ISDB. L’International Society of Drug Bulletins (ISDB) est un réseau mondial de bulletins et de revues de thérapeutiques qui sont financièrement et intellectuellement indépendants de l’industrie pharmaceutique. L’ISDB a été fondée en 1986 et rassemble actuellement 79 membres, présents dans 40 pays différents. Plus de renseignements sur : www.isdbweb.org. Contact : press@isdbweb.org.

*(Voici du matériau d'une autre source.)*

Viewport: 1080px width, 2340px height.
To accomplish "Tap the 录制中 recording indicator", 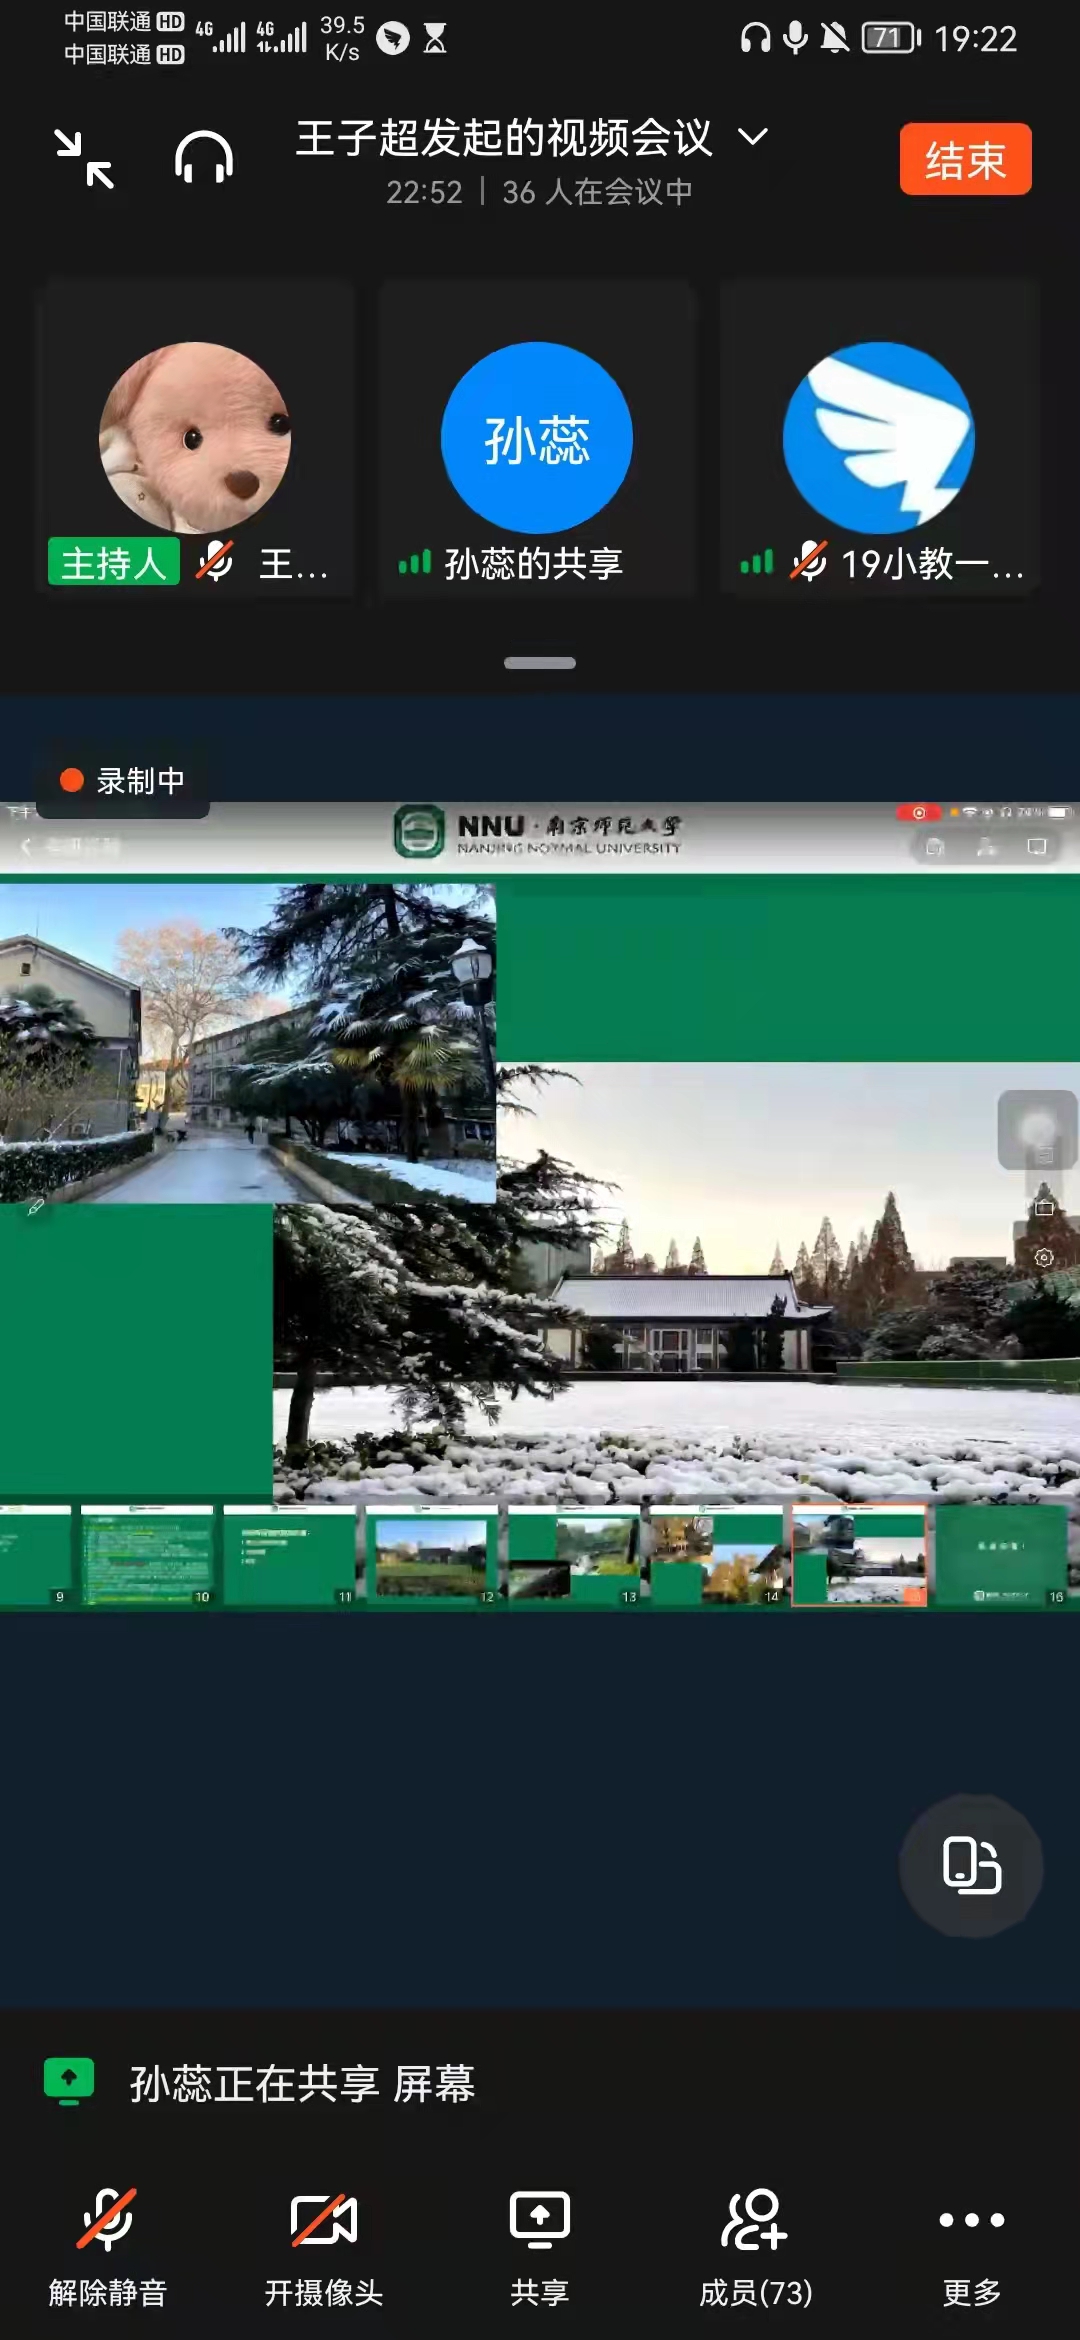I will coord(123,781).
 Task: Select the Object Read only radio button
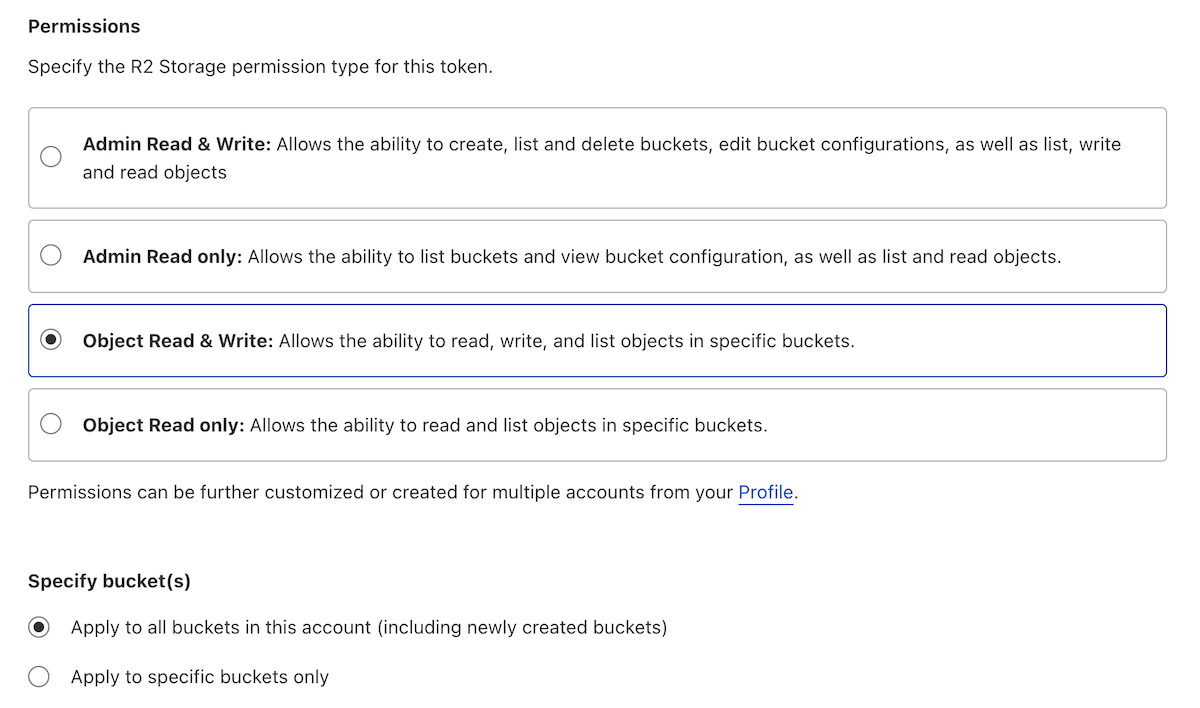point(50,424)
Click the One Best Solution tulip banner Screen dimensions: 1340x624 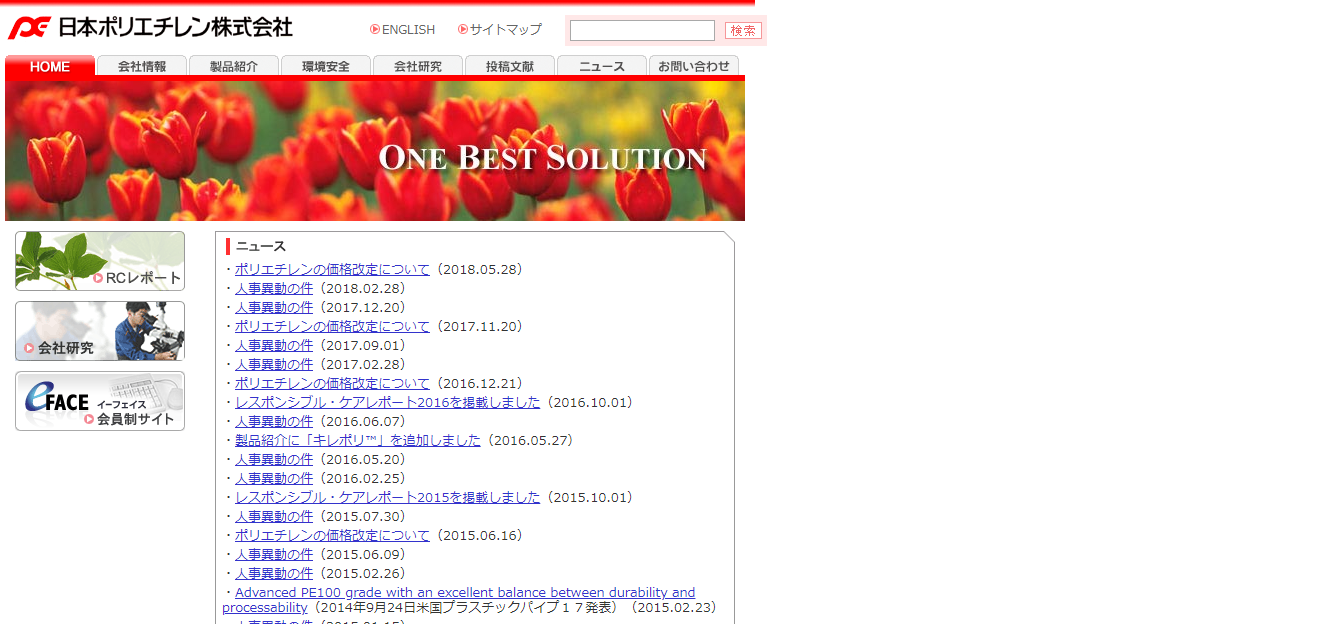click(375, 150)
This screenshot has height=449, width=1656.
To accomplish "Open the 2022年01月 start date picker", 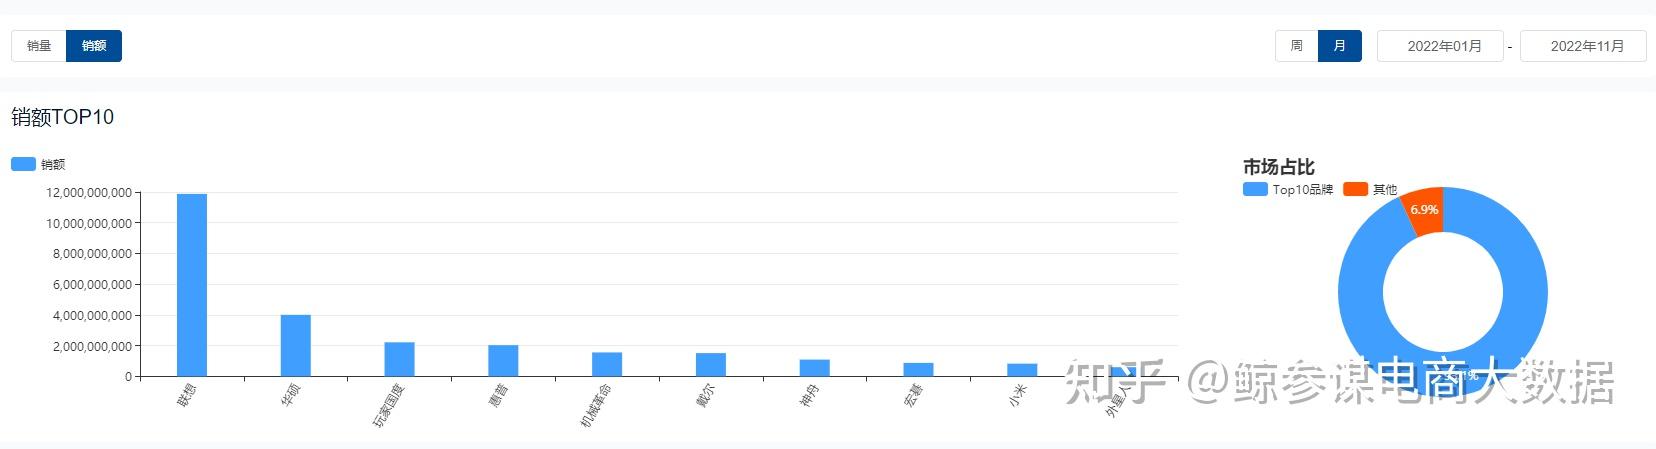I will (x=1440, y=46).
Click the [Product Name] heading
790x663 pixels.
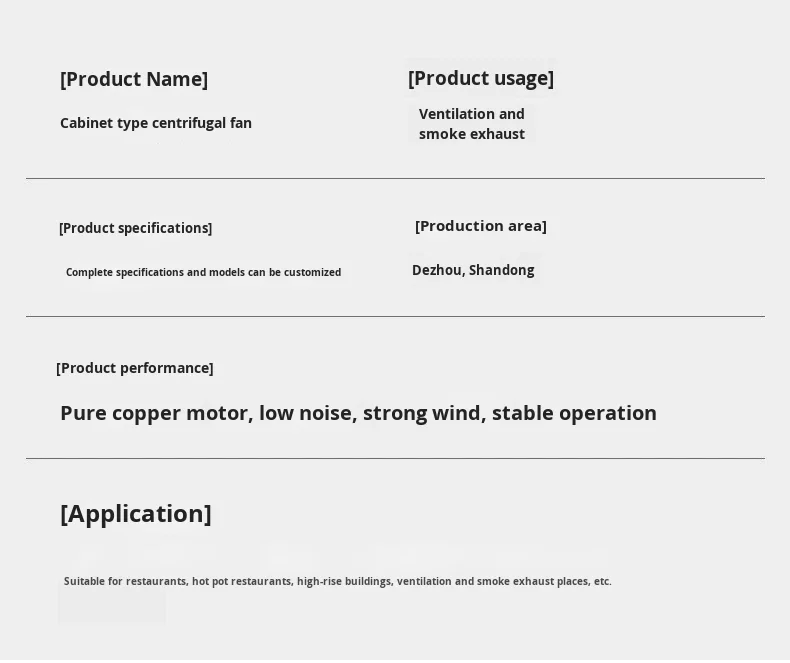[x=134, y=80]
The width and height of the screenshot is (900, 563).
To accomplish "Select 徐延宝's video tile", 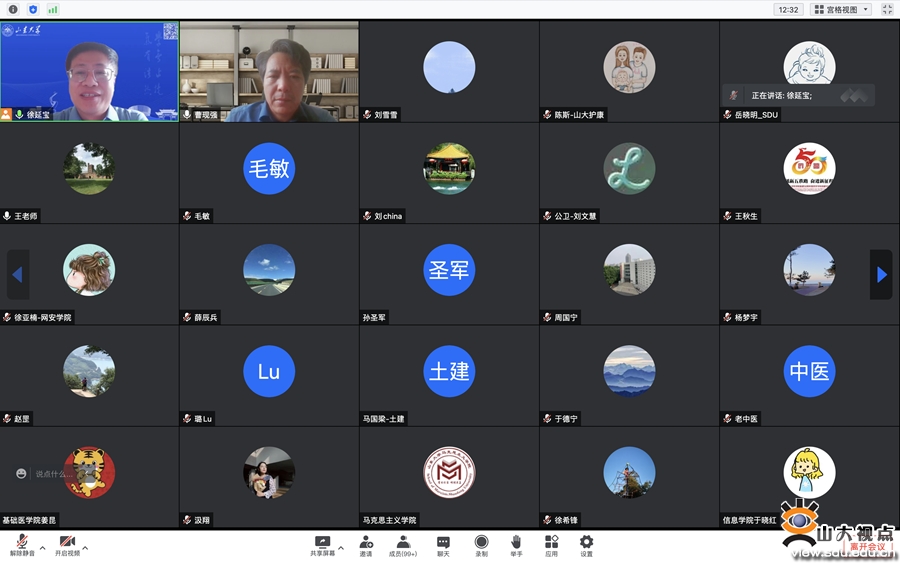I will 89,70.
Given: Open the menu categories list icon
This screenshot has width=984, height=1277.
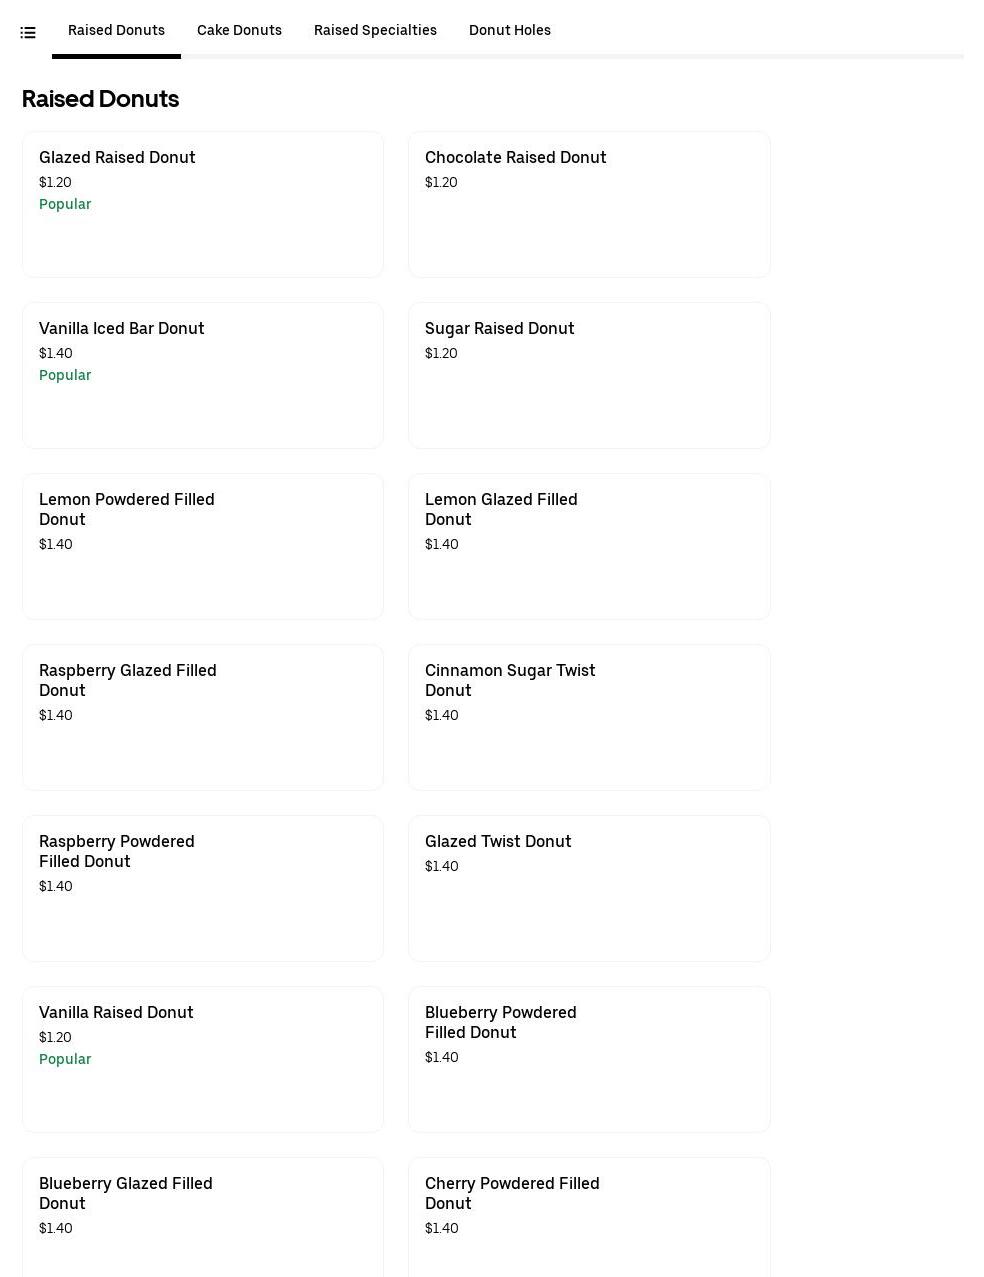Looking at the screenshot, I should pyautogui.click(x=28, y=33).
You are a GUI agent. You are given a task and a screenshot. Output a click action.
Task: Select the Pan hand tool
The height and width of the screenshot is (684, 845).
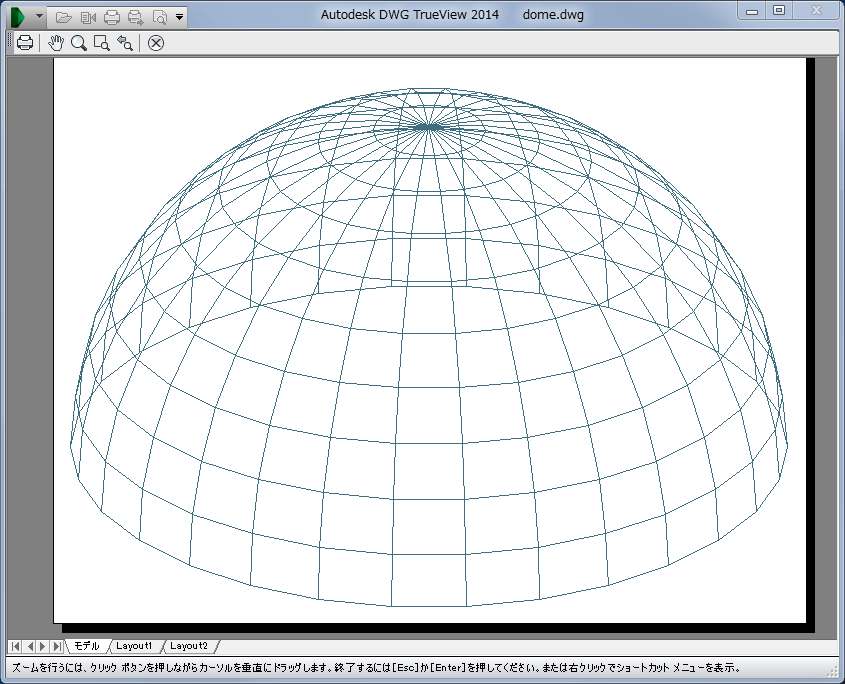[56, 43]
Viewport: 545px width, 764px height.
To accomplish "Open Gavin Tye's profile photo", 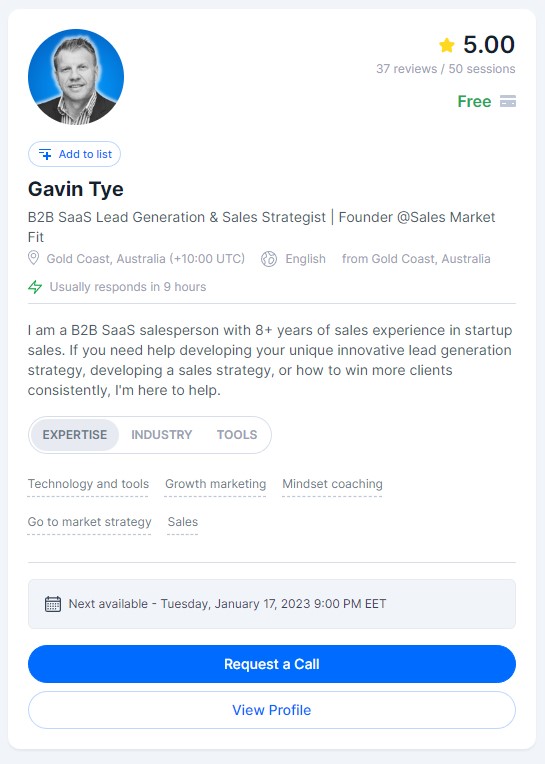I will tap(76, 76).
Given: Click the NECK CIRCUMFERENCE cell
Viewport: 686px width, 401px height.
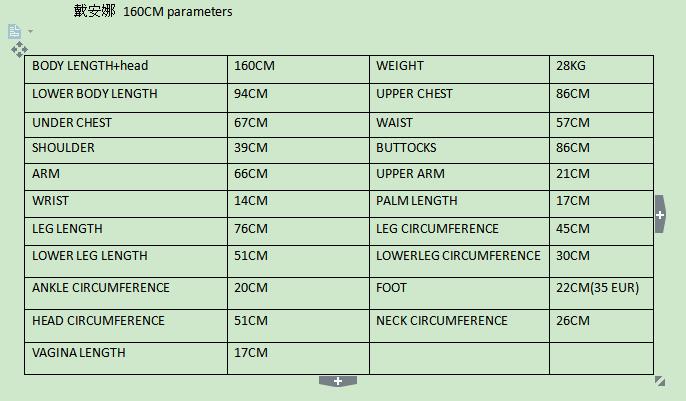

HAI Europe. Health Action International Europe est un réseau indépendant constitué d’organisations qui œuvrent dans les domaines de la santé et du développement, et d’organisations de consommateurs. Ses objectifs principaux sont l’amélioration de l’accès aux médicaments essentiels et la promotion de leur usage rationnel. Plus de renseignements sur www.haiweb.org. Contact : teresa@haieurope.org & rose@haieurope.org.

Commentaires

Bonjour,

Hier, 29 avril 2014, alors que j'étais occupée par une lecture sur le net, j'ai été attirée par ce que j'entendais vaguement à la télévision, me demandant s'il s'agissait d'une émission. J'ai donc cessé ma lecture et porté les yeux vers l'écran.
"A quoi ça sert de faire l'amour ? A déstresser....."
Images de bonobos se reniflant l'arrière-train, de singes en train de s'accoupler, la femelle les yeux au ciel et les membres supérieures frappant le sol de verdure. Etant retournée à ma lecture, plus passionnante que l'accouplement de singes, je me souviens avoir aperçu un lit. Puis, le mot vint frapper mes oreilles "VIAGRA !" Le nom de l'émission s'appelait "publicité".

Que ne feraient-ils pas pour nous rappeler qu'il est l'heure d'aller se divertir dans la chambre à coucher, sans oublier bien sûr, la miraculeuse petite pilule bleue qui rend les couples heureux (sic)......

Que votre nuit soit belle......oups, que vos accouplements soient réussis, Big Pharma veille sur vous.